SkelGen-modelled ligand. Credit: DE NOVO PHARMACEUTICALS

Founded in 1999 as a spin-out from the University of Cambridge's drug-design group, De Novo last year refocused itself from in-house drug discovery to meeting the growing demand for its proprietary computational platforms. De Novo's core platform is a suite of structure-generating programs called SkelGen. The core algorithm generates new molecular structures by the random assembly of small molecular fragments. This stochastic approach rapidly searches the whole of the chemical space of potential drug compounds, explains chief scientific officer Philip Dean. The search is constrained by any information available about the structure of the protein target from X-ray crystallography. In cases where little is known about the target, information about the structure of a known ligand that affects the target's activity can be exploited. The firm's Quasi2 program uses data on the known active ligands to create a negative image of the target site, which can then be input into the SkelGen algorithm to find new patentable compounds with a similar action.
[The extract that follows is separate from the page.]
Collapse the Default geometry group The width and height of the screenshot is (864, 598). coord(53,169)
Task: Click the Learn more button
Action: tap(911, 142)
“The unique technology is the ability to create novel chemotypes for any set of constraints,” Dean says. “We think there's no one else out there who can do de novo design from just an active compound.” The firm's researchers have also developed a method for accommodating the flexibility of the protein target, which structure-based molecular design has previously failed to do.

De Novo's platform takes into account the need to convert in silico designs into actual chemicals. “We have an algorithm that post-processes the SkelGen structures to prioritize those structures that are readily synthesizable in the smallest number of steps,” Dean says. “Not only are the compounds scored for the fit with the site but also for ease of synthesis.” In collaborations with Roche, over 90% of output compounds have been relatively simple for chemists to synthesize. “Basically it's our intent to get the designed molecules into wet chemistry as quickly as possible,” Wuurman says.